• Data for this task
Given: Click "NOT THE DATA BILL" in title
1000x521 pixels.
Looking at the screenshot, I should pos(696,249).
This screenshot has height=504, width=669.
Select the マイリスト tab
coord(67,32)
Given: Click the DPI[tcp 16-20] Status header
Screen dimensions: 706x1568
...
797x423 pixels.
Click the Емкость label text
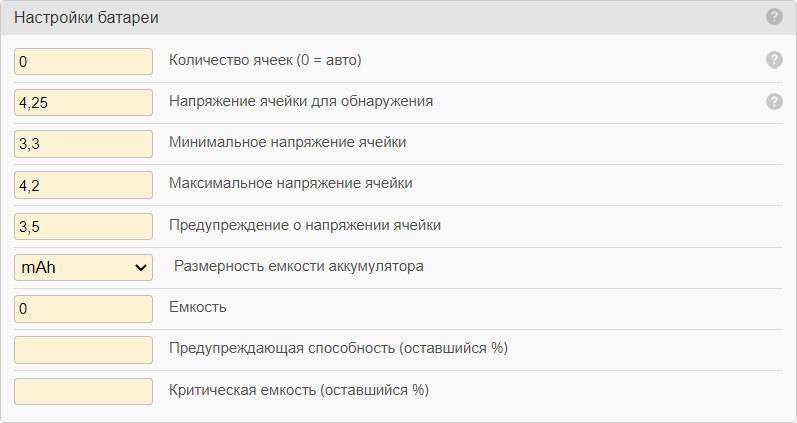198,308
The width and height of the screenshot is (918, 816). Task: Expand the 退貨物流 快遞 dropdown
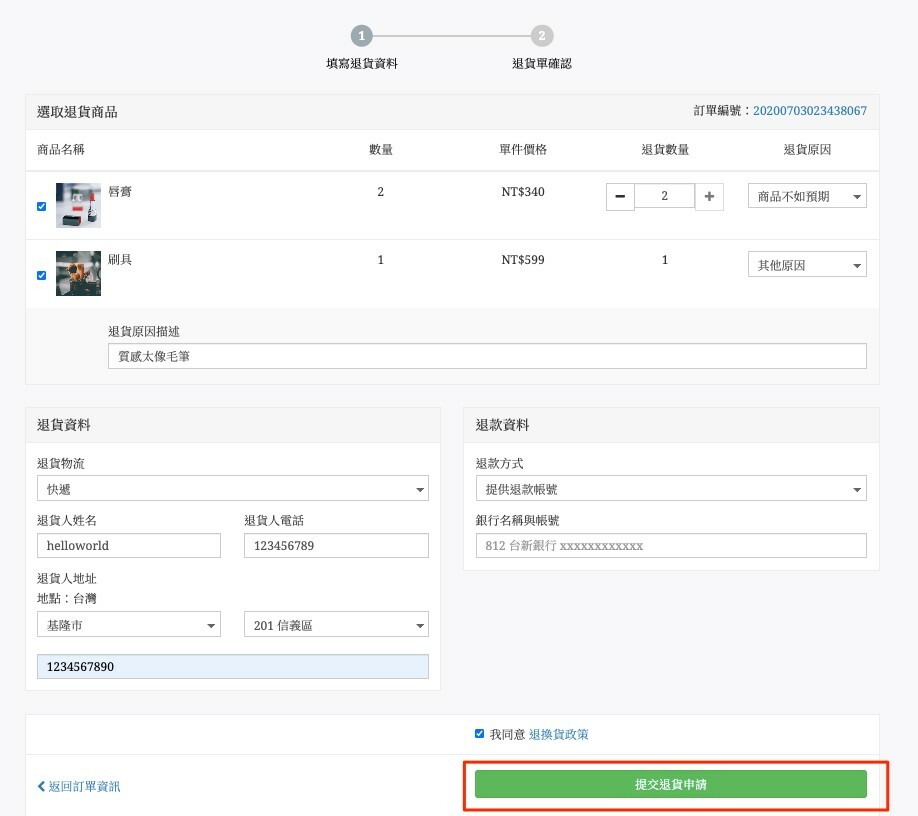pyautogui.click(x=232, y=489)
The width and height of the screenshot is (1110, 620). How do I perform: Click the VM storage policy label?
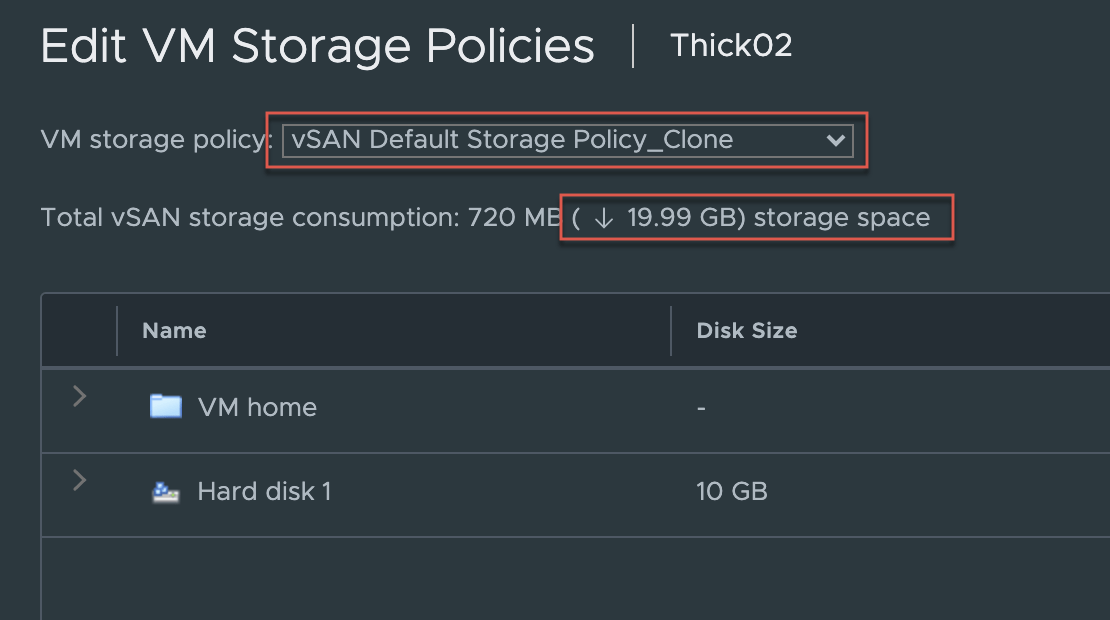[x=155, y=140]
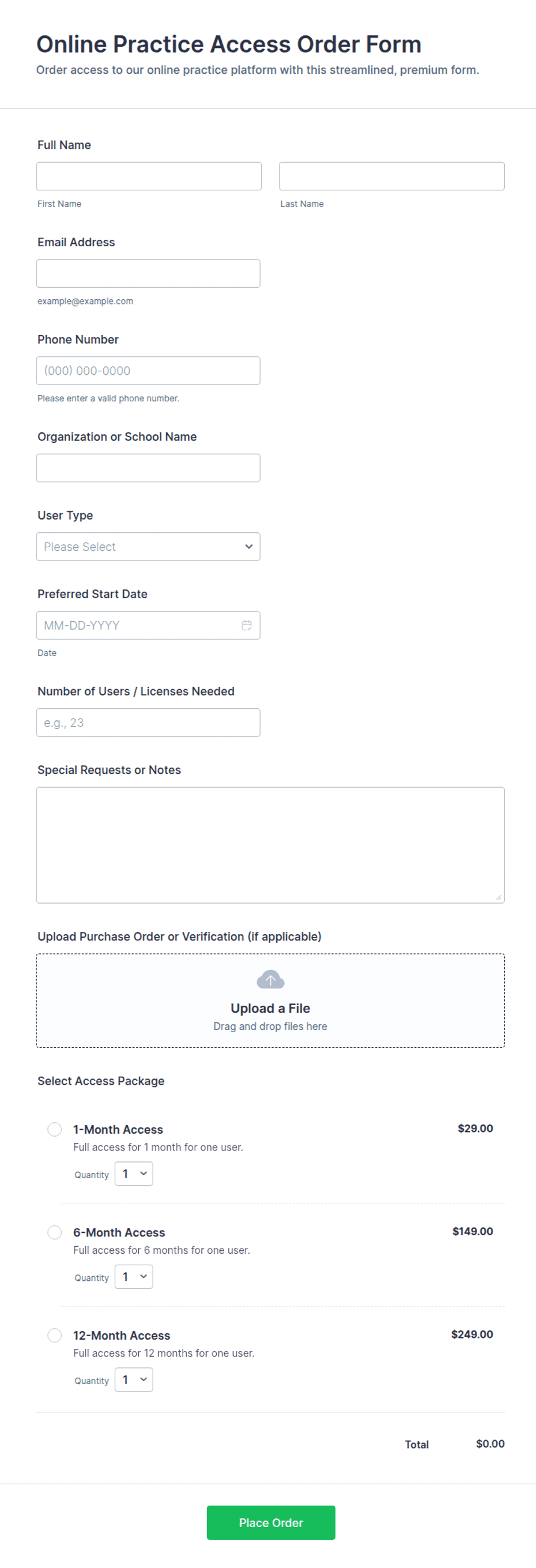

• Instructions to follow
Every line above from the line with "This screenshot has height=504, width=669." to the line with "Screen dimensions: 706x1568", both included, must be reproduced exactly, and no other line may appear.

• Answer for the task
This screenshot has height=504, width=669.
Select the マイリスト tab
coord(67,32)
Given: Click the DPI[tcp 16-20] Status header
Screen dimensions: 706x1568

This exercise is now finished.